Ce twist scénaristique, difficilement amené par une vaseuse explication de Morty, fait plonger le récit dans le domaine du drame, de la douleur existentielle. On assiste alors à une leçon de morale au cours de laquelle Michael paye toutes ses faiblesses passées au cours d’un éveil de sa conscience. Il n’a pas vu grandir ses enfants, sa femme l’a quitté, son père est décédé sans qu’il en soit avisé…. Bref, la métaphore est aussi élégante et subtile qu’une blague de Bigard. Frank Coraci évite cependant de tomber dans le pathos lourdingue, le couperet passe par moment très prêt mais il parvient à s’en sortir grâce à une réalisation sobre et parfois même avisée (la séquence du décès de Michael est très bien amenée) mais aussi grâce à une étonnante prestation d’Adam Sandler.
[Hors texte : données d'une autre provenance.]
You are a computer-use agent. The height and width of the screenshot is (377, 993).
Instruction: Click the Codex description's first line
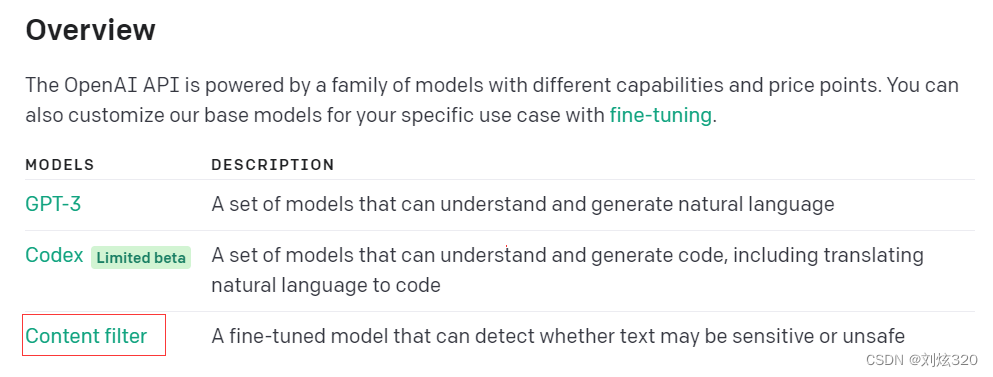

Il est dommage qu’un happy end, marrant mais vraiment convenu, ne vienne gâcher cette déferlante émotionnelle qui ne fut finalement pas désagréable du tout.
La jolie et plus que tolérante Donna

A coté d’Adam Sandler, on retrouve un casting de qualité. La magnifique Kate Beckinsale (de plus en plus belle, même à 50 ans) incarne Donna Newman, l’épouse délaissée. D’une tolérance quasi irréaliste, elle fait plonger encore plus le film dans l’atmosphère des films des années 50, avec son rôle de maîtresse de maison, sans activité professionnelle définie. Le rôle de Morty est tenu haut la main par un Christopher Walken déchaîné et extravagant qui s’amuse, c’est évident, à tenir la place d’un ange à l’humour plutôt tordu.
Dans les rôles secondaires, on peut s’amuser à regarder la prestation d’un David Hasselhof en chef d’entreprise mesquin, cupide et lubrique, ainsi qu’Henry Winkler – un acteur qui se fait plutôt rare – dans le rôle du père baba cool alors que Sean Astin incarne un maître nageur ventripotent.
Un dernier mot pour rendre hommage à la qualité des maquillages de Rick Baker qui sont époustouflants de réalisme et qui démontrent, si tant il est en encore besoin, que ce génial artiste compte toujours parmi les meilleurs.
Morty, l’ange farceur

67

En allant voir Click, n’étant pas un grand fan de l’humour lourdingue d’Adam Sandler, j’avoue que je m’attendais à assister à une sacrée daube. Et j’ai finalement passé un bon moment à mater cette histoire assez convenue, j’admet, mais bien mise en scène et bien interprétée. Le duo Adam Sandler / Fank Coraci, deux hommes qui se connaissent bien, fonctionne parfaitement et le film reste léger et non dénué de sentiments. On est loin du meilleur des Farelli mais Click est une comédie tout à fait convenable.

Critique de publiée le 5 octobre 2006.

Que faut-il en retenir ?

  • Réalisation habile
  • Un Adam Sandler sobre et juste
  • Kate Beckinsale, un ravissement pour les yeux
  • Maquillages géniaux
  • Quelques bons gags

Que faut-il oublier ?

  • Histoire convenue et trop moraliste.